友達と遊んでいると、あの子はやさしいと思ったり、意地悪だと思ったり、言葉にはできないながらも、好きだと感じたり、嫌だと感じたりするでしょう。やさしいと思っていた子が急に意地悪になったりする経験もするでしょう。幼いころは分らなかった人の気持ちが、いろいろな子供達と交わるにつれて一人ひとりの違いに気づき始めるでしょう。思春期にさしかかると、それまで曖昧だった自分に気づき、自分を客観的に見つめることができ、はっきりと自分と他人を区別します。

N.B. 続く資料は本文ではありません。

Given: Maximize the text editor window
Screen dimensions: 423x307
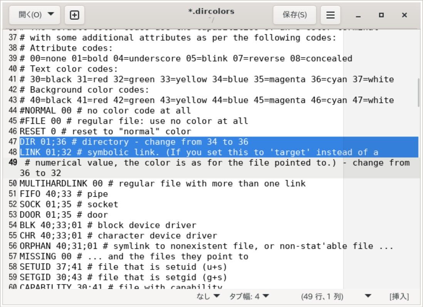Looking at the screenshot, I should (x=381, y=15).
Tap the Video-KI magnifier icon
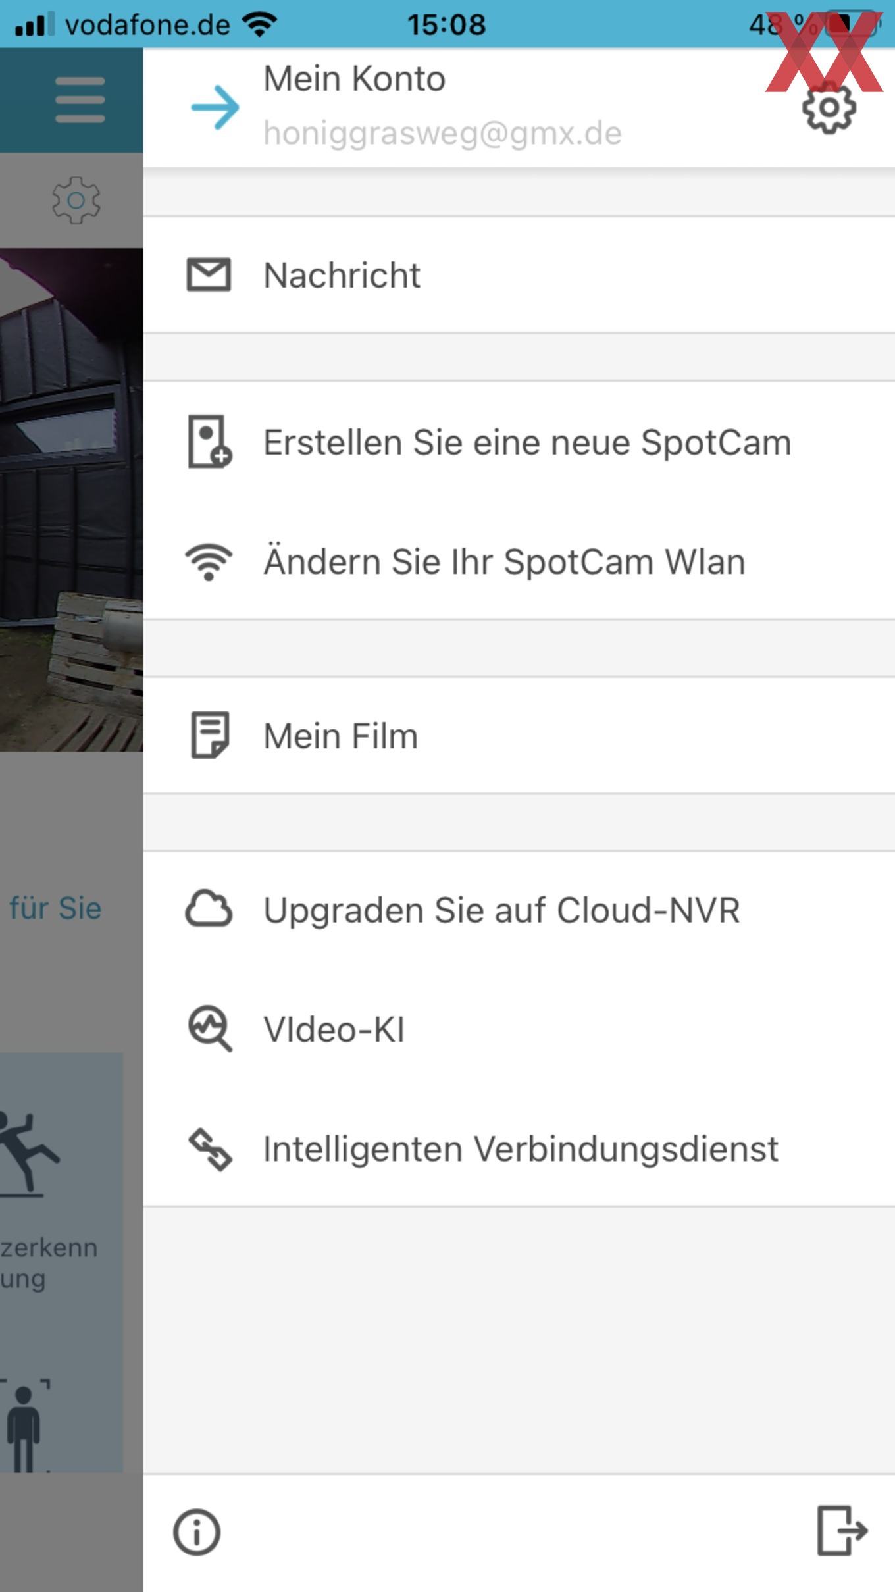The height and width of the screenshot is (1592, 895). tap(210, 1029)
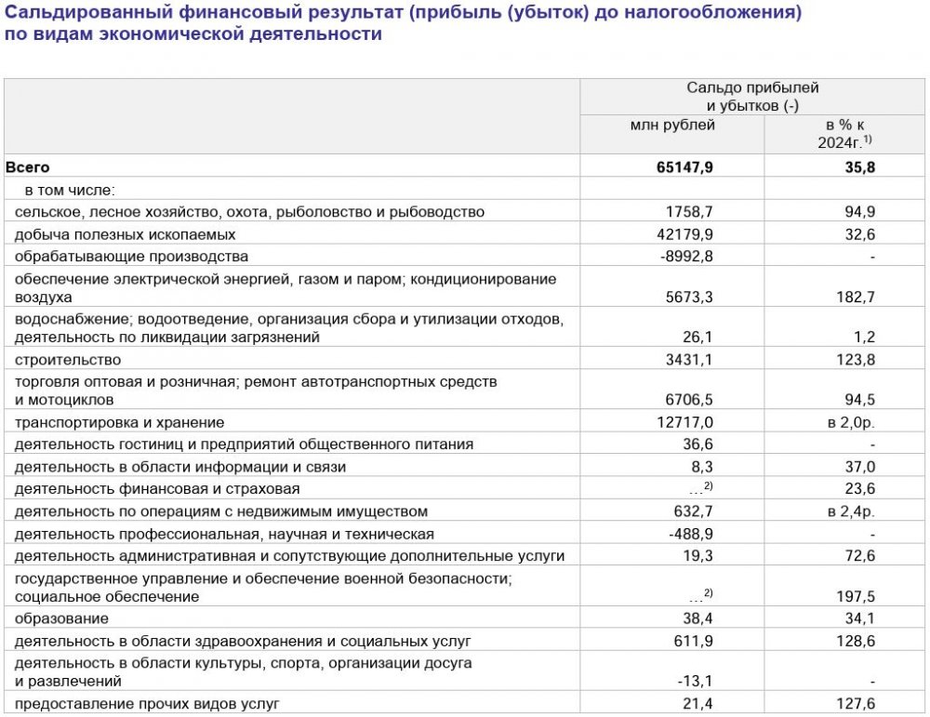Select the 'добыча полезных ископаемых' row label

(125, 234)
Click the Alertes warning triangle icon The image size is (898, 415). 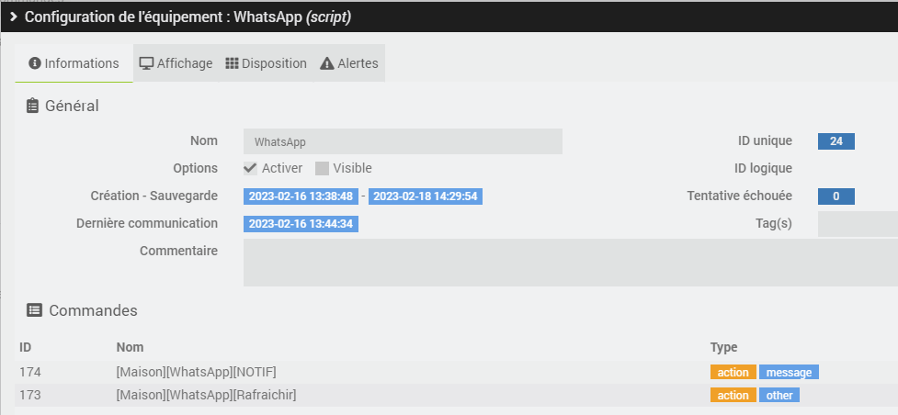(326, 63)
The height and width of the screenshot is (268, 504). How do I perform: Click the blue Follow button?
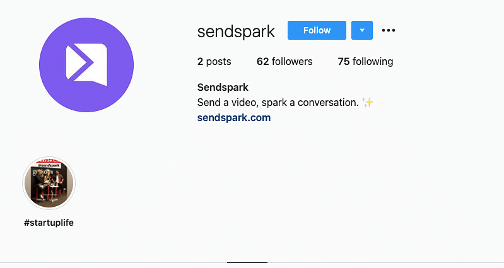coord(317,30)
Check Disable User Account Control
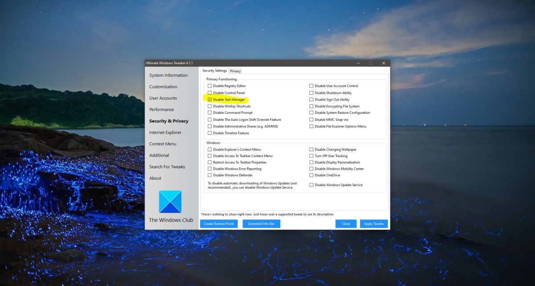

このようにして子供は遊びを通して自然や社会を認識して行きます。
気づくことに重心が置かれた子供の学習は知識や経験が豊かになるにつれて、理屈で理解するようになります。大人になれば、論理的思考に重心が置かれ、“気づき”による学習の比率が小さくなって行きます。しかし、“気づき”による学習は大人にとっても重要な意味があります。失敗を重ね、悩みに悩んでいるとき、他人の一言で悩みの出口に気づくことがあります。つまり、“気づき”とは学習の本質と言えるでしょう。
では、ITプロジェクト管理に於ける“気づき”の重要性はどこにあるのでしょうか。私は、暗黙知の伝承は“気づき”にあると思っています。本人がもっている知識や経験を背景に気づいてもらうことが暗黙知の伝承の本質ではないかと思うのです。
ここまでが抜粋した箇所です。